▸ **YOUR GOAL**
Nothing but the exact text of the entries should appear in your answer; pictures stay out.

▸ **SOURCE DATA**
[Start of section]

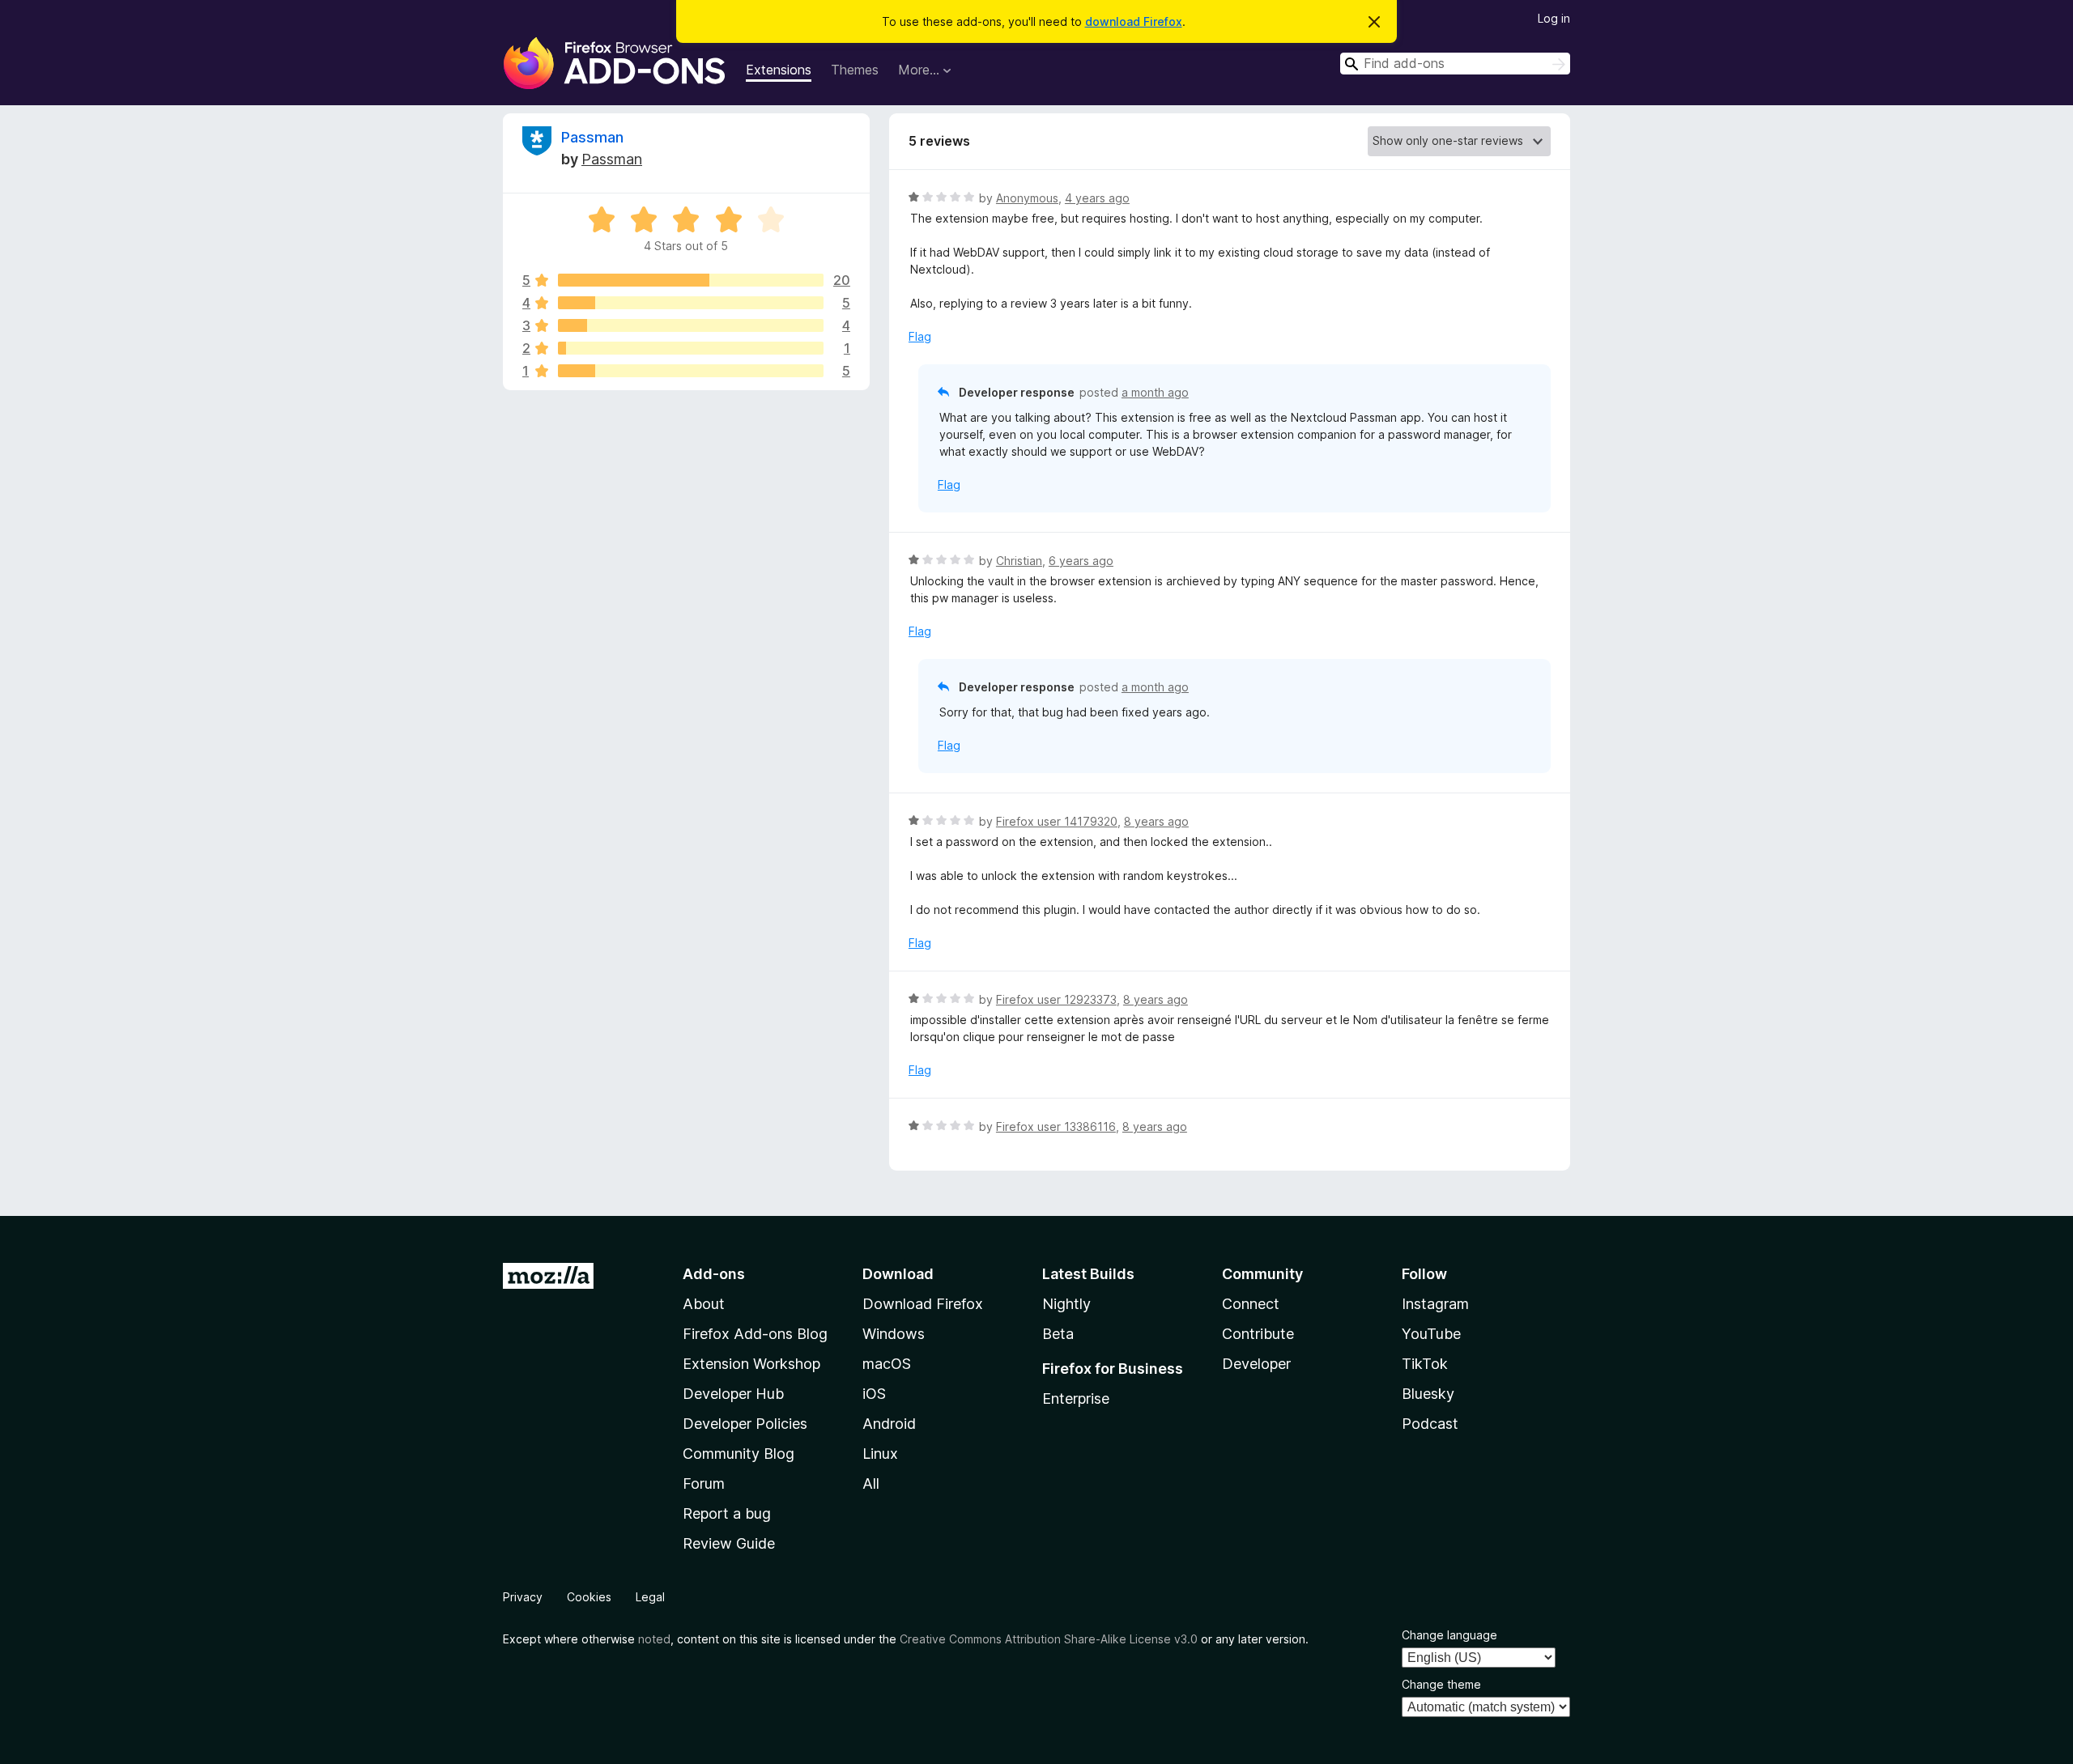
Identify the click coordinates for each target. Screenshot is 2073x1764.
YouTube (1431, 1333)
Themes (855, 70)
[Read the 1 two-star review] (691, 348)
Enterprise (1075, 1398)
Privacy (523, 1597)
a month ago (1155, 392)
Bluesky (1428, 1393)
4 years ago (1097, 198)
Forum (704, 1483)
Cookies (589, 1597)
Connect (1250, 1303)
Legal (650, 1597)
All (870, 1483)
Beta (1058, 1333)
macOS (886, 1363)
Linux (880, 1453)
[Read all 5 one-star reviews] (691, 370)
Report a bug (727, 1513)
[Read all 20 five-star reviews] (691, 280)
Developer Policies (745, 1423)
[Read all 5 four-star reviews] (691, 302)
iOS (874, 1393)
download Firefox (1133, 21)
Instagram (1435, 1303)
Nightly (1066, 1303)
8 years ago (1156, 821)
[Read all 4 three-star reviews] (691, 325)
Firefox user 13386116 (1056, 1126)
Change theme (1441, 1684)
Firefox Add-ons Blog (755, 1333)
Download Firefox (922, 1303)
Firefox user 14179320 (1056, 821)
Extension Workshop (751, 1363)
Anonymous (1027, 198)
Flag (920, 336)
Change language (1449, 1635)
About (704, 1303)
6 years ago (1081, 560)
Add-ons (714, 1273)
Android (889, 1423)
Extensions (778, 70)
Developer (1256, 1363)
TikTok (1425, 1363)
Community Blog (738, 1453)
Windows (893, 1333)
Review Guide (729, 1543)
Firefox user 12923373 (1056, 999)
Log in (1554, 18)
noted (654, 1639)
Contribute (1258, 1333)
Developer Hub (733, 1393)
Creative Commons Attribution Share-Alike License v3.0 (1049, 1639)
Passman (592, 137)
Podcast (1430, 1423)
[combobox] (1455, 63)
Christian (1019, 560)
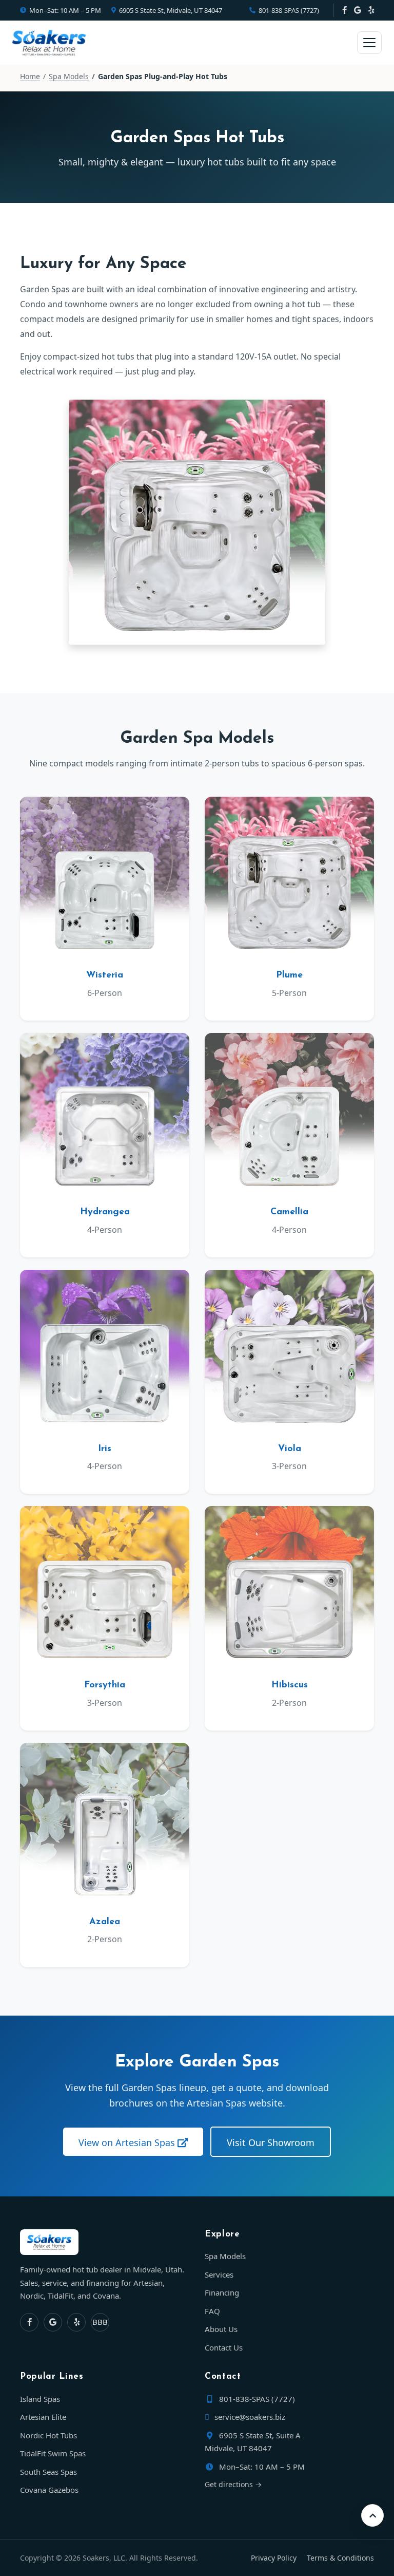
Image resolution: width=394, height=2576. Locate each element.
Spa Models (69, 76)
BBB (100, 2321)
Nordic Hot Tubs (48, 2435)
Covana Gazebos (49, 2490)
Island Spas (40, 2398)
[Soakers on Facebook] (344, 10)
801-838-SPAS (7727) (289, 10)
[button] (372, 2515)
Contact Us (224, 2347)
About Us (221, 2329)
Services (219, 2274)
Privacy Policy (274, 2557)
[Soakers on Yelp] (371, 10)
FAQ (212, 2311)
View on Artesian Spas (128, 2142)
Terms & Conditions (340, 2557)
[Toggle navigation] (369, 42)
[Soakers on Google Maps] (357, 10)
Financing (222, 2292)
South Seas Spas (48, 2471)
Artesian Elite (43, 2417)
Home (30, 76)
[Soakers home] (104, 2242)
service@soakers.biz (248, 2417)
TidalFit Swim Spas (53, 2453)
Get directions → (233, 2484)
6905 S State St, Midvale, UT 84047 (170, 10)
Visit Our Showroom (270, 2142)
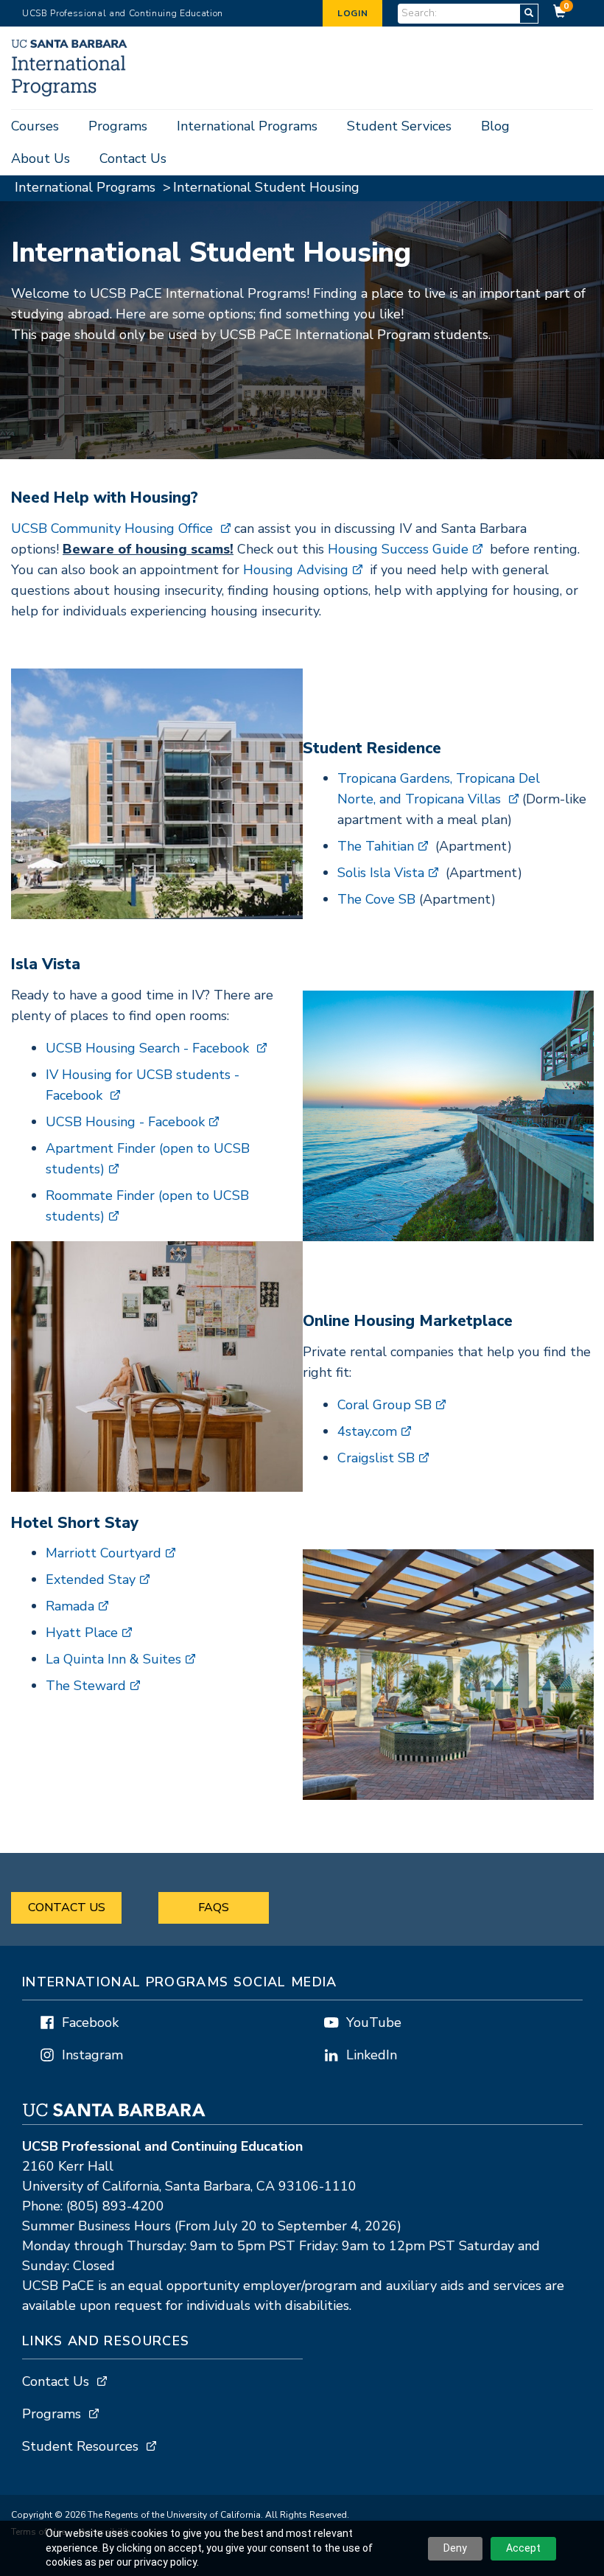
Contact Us (132, 158)
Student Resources (80, 2446)
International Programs (247, 126)
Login (352, 13)
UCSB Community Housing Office (114, 528)
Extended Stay (91, 1579)
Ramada (70, 1606)
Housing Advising (295, 570)
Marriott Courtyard (103, 1553)
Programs (117, 126)
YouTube (373, 2022)
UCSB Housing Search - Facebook (149, 1048)
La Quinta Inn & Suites (113, 1659)
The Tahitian (375, 846)
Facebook (90, 2022)
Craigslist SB (376, 1458)
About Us (40, 158)
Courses (35, 126)
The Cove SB (376, 899)
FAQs (213, 1907)
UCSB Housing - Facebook (125, 1122)
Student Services (399, 126)
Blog (495, 126)
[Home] (70, 93)
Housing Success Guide (398, 549)
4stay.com (367, 1431)
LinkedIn (371, 2055)
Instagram (92, 2055)
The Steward (86, 1685)
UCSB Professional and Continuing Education (122, 13)
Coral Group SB (384, 1405)
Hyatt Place (82, 1632)
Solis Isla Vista (380, 873)
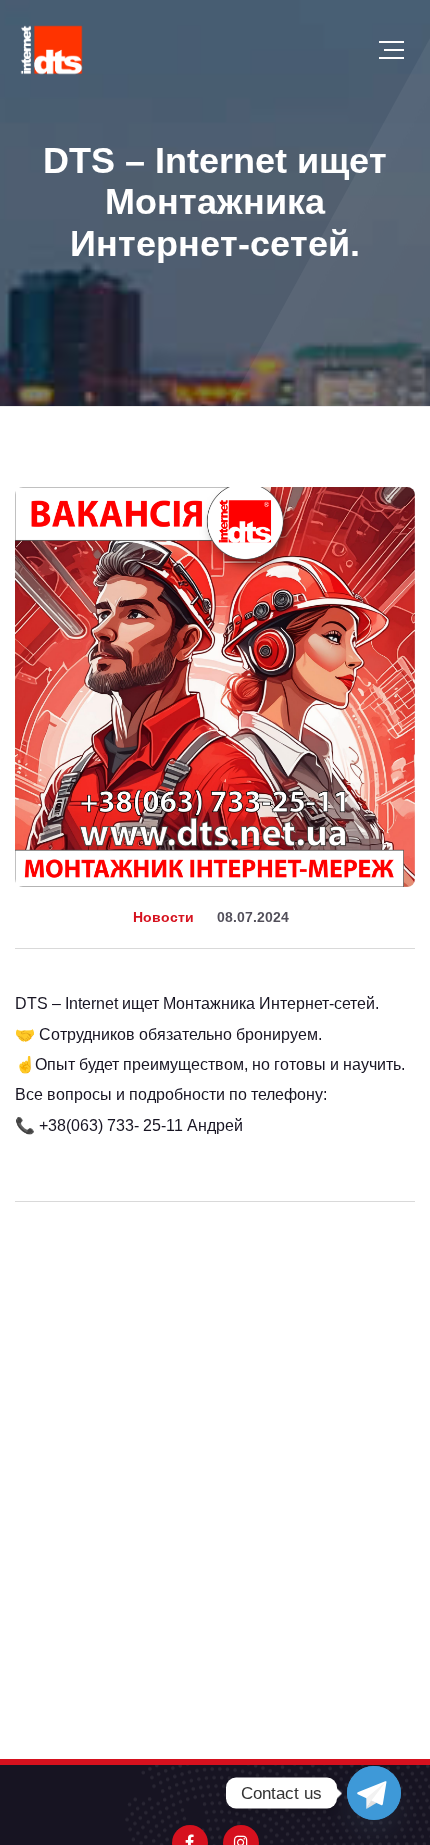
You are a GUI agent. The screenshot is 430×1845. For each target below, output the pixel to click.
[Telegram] (374, 1793)
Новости (163, 917)
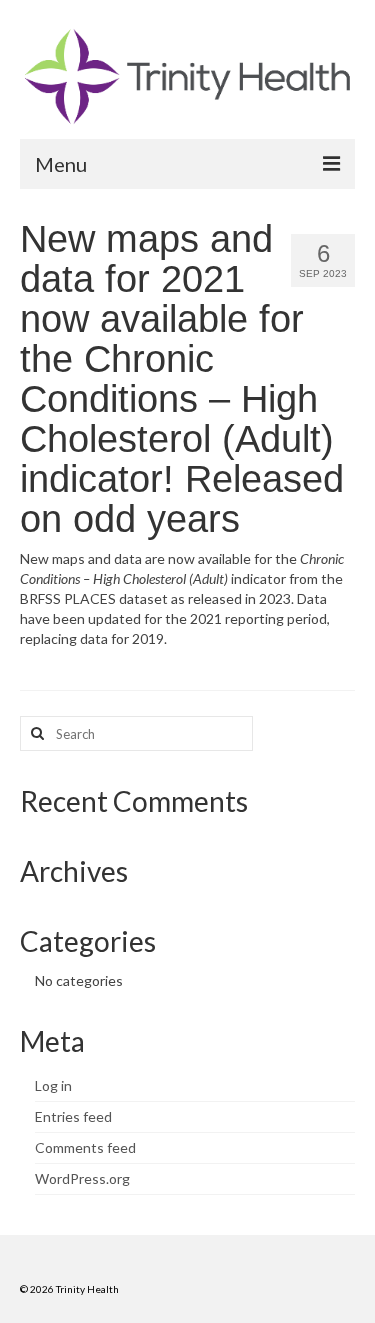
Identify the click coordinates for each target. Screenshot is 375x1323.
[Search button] (35, 733)
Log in (53, 1085)
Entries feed (73, 1116)
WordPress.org (82, 1178)
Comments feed (85, 1147)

[End of section]

▸ **EXERCISE OUTPUT**
Identify the click coordinates for each target. Screenshot is 2073x1764.
YouTube (1431, 1333)
Themes (855, 70)
[Read the 1 two-star review] (691, 348)
Enterprise (1075, 1398)
Privacy (523, 1597)
a month ago (1155, 392)
Bluesky (1428, 1393)
4 years ago (1097, 198)
Forum (704, 1483)
Cookies (589, 1597)
Connect (1250, 1303)
Legal (650, 1597)
All (870, 1483)
Beta (1058, 1333)
macOS (886, 1363)
Linux (880, 1453)
[Read all 5 one-star reviews] (691, 370)
Report a bug (727, 1513)
[Read all 20 five-star reviews] (691, 280)
Developer Policies (745, 1423)
[Read all 5 four-star reviews] (691, 302)
iOS (874, 1393)
download Firefox (1133, 21)
Instagram (1435, 1303)
Nightly (1066, 1303)
8 years ago (1156, 821)
[Read all 4 three-star reviews] (691, 325)
Firefox user 13386116 (1056, 1126)
Change theme (1441, 1684)
Firefox Add-ons Blog (755, 1333)
Download Firefox (922, 1303)
Firefox user 14179320 (1056, 821)
Extension Workshop (751, 1363)
Anonymous (1027, 198)
Flag (920, 336)
Change language (1449, 1635)
About (704, 1303)
6 years ago (1081, 560)
Add-ons (714, 1273)
Android (889, 1423)
Extensions (778, 70)
Developer (1256, 1363)
TikTok (1425, 1363)
Community Blog (738, 1453)
Windows (893, 1333)
Review Guide (729, 1543)
Firefox user 12923373 (1056, 999)
Log in (1554, 18)
noted (654, 1639)
Contribute (1258, 1333)
Developer Hub (733, 1393)
Creative Commons Attribution Share-Alike License v3.0 (1049, 1639)
Passman (592, 137)
Podcast (1430, 1423)
[combobox] (1455, 63)
Christian (1019, 560)
Image resolution: width=394, height=2576. Locate each element.
Spa Models (69, 76)
BBB (100, 2321)
Nordic Hot Tubs (48, 2435)
Covana Gazebos (49, 2490)
Island Spas (40, 2398)
[Soakers on Facebook] (344, 10)
801-838-SPAS (7727) (289, 10)
[button] (372, 2515)
Contact Us (224, 2347)
About Us (221, 2329)
Services (219, 2274)
Privacy Policy (274, 2557)
[Soakers on Yelp] (371, 10)
FAQ (212, 2311)
View on Artesian Spas (128, 2142)
Terms & Conditions (340, 2557)
[Toggle navigation] (369, 42)
[Soakers on Google Maps] (357, 10)
Financing (222, 2292)
South Seas Spas (48, 2471)
Artesian Elite (43, 2417)
Home (30, 76)
[Soakers home] (104, 2242)
service@soakers.biz (248, 2417)
TidalFit Swim Spas (53, 2453)
Get directions → (233, 2484)
6905 S State St, Midvale, UT 84047 (170, 10)
Visit Our Showroom (270, 2142)
Contact Us (132, 158)
Student Resources (80, 2446)
International Programs (247, 126)
Login (352, 13)
UCSB Community Housing Office (114, 528)
Extended Stay (91, 1579)
Ramada (70, 1606)
Housing Advising (295, 570)
Marriott Courtyard (103, 1553)
Programs (117, 126)
YouTube (373, 2022)
UCSB Housing Search - Facebook (149, 1048)
La Quinta Inn & Suites (113, 1659)
The Tahitian (375, 846)
Facebook (90, 2022)
Craigslist SB (376, 1458)
About Us (40, 158)
Courses (35, 126)
The Cove SB (376, 899)
FAQs (213, 1907)
UCSB Housing - Facebook (125, 1122)
Student Services (399, 126)
Blog (495, 126)
[Home] (70, 93)
Housing Success Guide (398, 549)
4stay.com (367, 1431)
LinkedIn (371, 2055)
Instagram (92, 2055)
The Steward (86, 1685)
UCSB Professional and Continuing Education (122, 13)
Coral Group SB (384, 1405)
Hyatt Place (82, 1632)
Solis Isla Vista (380, 873)
You are a GUI agent. The screenshot is 430×1845. For each target below, output the pixel to click.
[Telegram] (374, 1793)
Новости (163, 917)
Identify the click coordinates for each target. Screenshot is 375x1323.
[Search button] (35, 733)
Log in (53, 1085)
Entries feed (73, 1116)
WordPress.org (82, 1178)
Comments feed (85, 1147)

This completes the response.